O VERNÁCULO MALTRATADO PELO JUDICIÁRIO
Matéria assinada por Sandra Denardin, no jornal Zero Hora, exalta a iniciativa do Tribunal de Justiça do Rio Grande do Sul, editando “um guia de linguagem simples” destinado aos juízes. Segundo a jornalista, “o material, que está sendo distribuído para comarcas de todo o Estado do Rio Grande do Sul, traz uma série de orientações sobre como simplificar a linguagem utilizada tanto interna como externamente, a fim de facilitar a compreensão dos atos e das decisões e promover inclusão social, transparência e cidadania”.
Mas, além de servir como notícia, a matéria vem carregada de críticas. Para a jornalista, “o Poder Judiciário brasileiro, além de priorizar a linguagem técnica e rebuscada, mantém o uso de expressões em latim, em total dissonância com a realidade de seus jurisdicionados, os cidadãos brasileiros”. E a autora da matéria insta o Poder Judiciário a descer “do seu pedestal” e a “falar de igual para igual com o cidadão”.
Não é bem assim, porém. O que o Poder Judiciário menos usa é a linguagem técnica. Essa, a linguagem técnica é a da lei, a das expressões em termos estritamente jurídicos. A linguagem usada pelo Judiciário é o “dialeto juridiquês”, uma invencionice avessa a regras gramáticais básicas, como a sintaxe, e embebida em adjetivos e advérbios dos quais não se serve a lei, senão em casos estritamente necessários. E esse “dialeto juridiquês”, no qual se esbalda a jurisprudência, passa a léguas de distância da clareza e da concisão. Nele não há um espaço definido para o sujeito, o predicado e o complemento, que são a base da oração. Tais elementos da gramática somem no labirinto de prolixas e sonolentas lengalengas, que se instalam nos votos de desembargadores e ministros.
Para quem não domina perfeitamente o vernáculo, os termos rebuscados do “dialeto juridiquês” passam a falsa impressão de que se trata de linguagem jurídica. Mas, assim não é.
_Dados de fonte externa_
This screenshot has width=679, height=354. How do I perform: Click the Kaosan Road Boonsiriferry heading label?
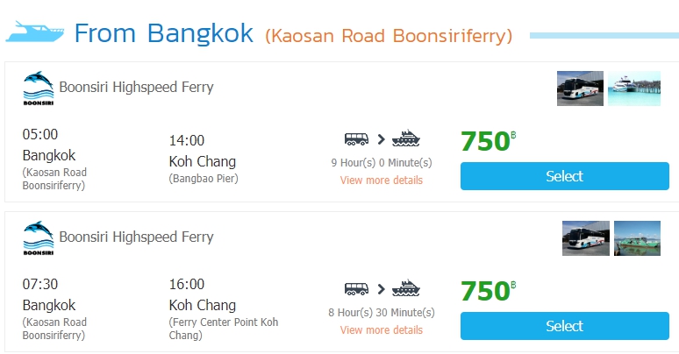point(389,36)
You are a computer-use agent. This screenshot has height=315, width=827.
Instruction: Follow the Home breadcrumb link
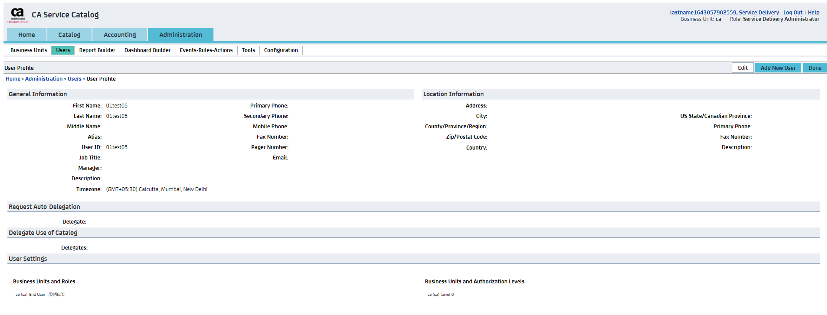tap(13, 79)
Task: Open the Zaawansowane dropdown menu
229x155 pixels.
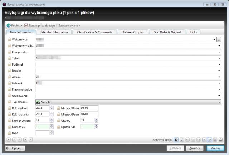Action: (69, 25)
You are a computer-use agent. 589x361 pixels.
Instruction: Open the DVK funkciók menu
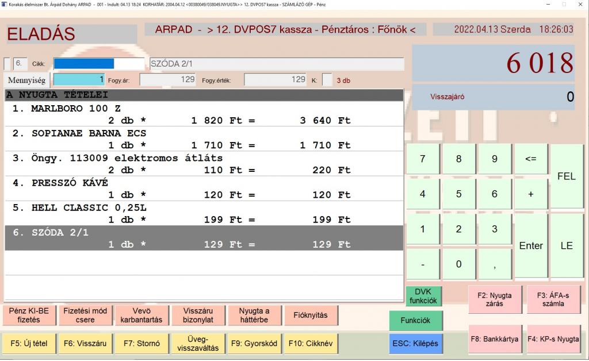(x=423, y=296)
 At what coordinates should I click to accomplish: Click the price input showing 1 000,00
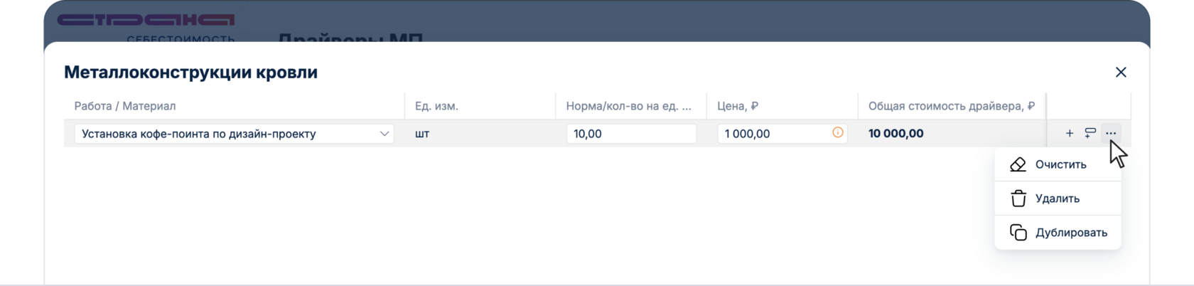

Marcada pela propriedade, a linguagem do Direito não é labiríntica, tortuosa, hieroglífica.
Não deixa de ter razão a jornalista, quando critica o uso do latim. E isso, por uma razão muito simples: o emprego do latim por quem não domina o idioma de Cícero, não passa de linguajar de papagaio. É só repetição de quem ouviu aqueles sons, mas não sabe o que diz. O latim foi excluído do currículo escolar brasileiro há quase setenta anos. Juízes, desembargadores e ministros brasileiros, em sua maioria, nem era nascidos, quando a supressão do latim deu início à derrocada na arte de saber ler e escrever. Nenhum daqueles que militam na área jurídica do serviço público de hoje saberia conceituar o “ablativo absoluto”, ou apontar o sujeito, numa frase latina, identificando a declinação a que ele pertence, com o respectivo genitivo. E muito menos saberia conjugar o predicado.
Assim que, ao utilizarem o latim, os magistrados de hoje – não os de quarenta anos atrás – estão “em total dissonância” não só “com a realidade de seus jurisdicionados”, como diz a jornalista, mas também, com seu próprio saber.